Brown v. State

187 So. 2d 669 | Fla. Dist. Ct. App. | 1966

PER CURIAM.

The appellant urges error upon the summary denial of his motion pursuant to Criminal Procedure Rule I, F.S.A. ch. 924 Appendix. The petition alleges that the petitioner was forced to confess by physical violence and threats that if he told of the violence he would be killed. He relies upon Lee v. State, Fla.App.1965, 175 So.2d 95. In that case we cited and followed many cases, including Jones v. State, Fla.App.1964, 165 So.2d 191, which hold that a person who is coerced into entering a plea of guilty is deprived of a constitutional right.

The record of appellant’s trial reveals that he did not plead guilty.
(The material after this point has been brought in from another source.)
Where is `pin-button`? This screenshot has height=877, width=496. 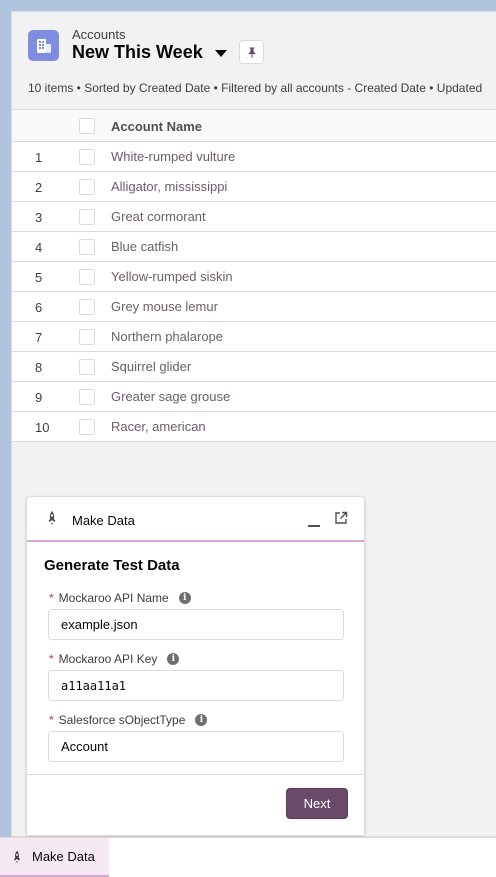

The appellant was represented by a private attorney, entered a plea of not guilty, was tried and found guilty. This appeal is governed by the rule stated in Coyner v. State, Fla.App. 1965, 177 So.2d 715, where the court held:

“The defendant also contends that the confession introduced against him at the trial was an involuntary confession induced by promises of leniency made to him by the police. The defendant was represented by counsel and had a right to directly appeal the error, if any, in permitting the alleged involuntary confession to be introduced into evidence; and he may not now do so by collateral attack on the judgment of conviction. See Thompson v. State, Fla.App.1965, 176 So.2d 564, and cases cited therein.”

See also Ziegler v. State, Fla.App. 1965, 180 So.2d 477.

It should be noted that this is appellant’s second successive rule one petition1 and that he has followed the language of Lee v. State, supra, exactly; however, the Lee case is not applicable because it involved a plea of guilty. The petition in the case sub judice alleges that a confession was not voluntary.

Affirmed.

. We ruled upon the summary denial of the first petition in Brown v. State, Fla.App.1964, 163 So.2d 335. Upon remand, the lower court held a full evidentiary hearing and denied the petition.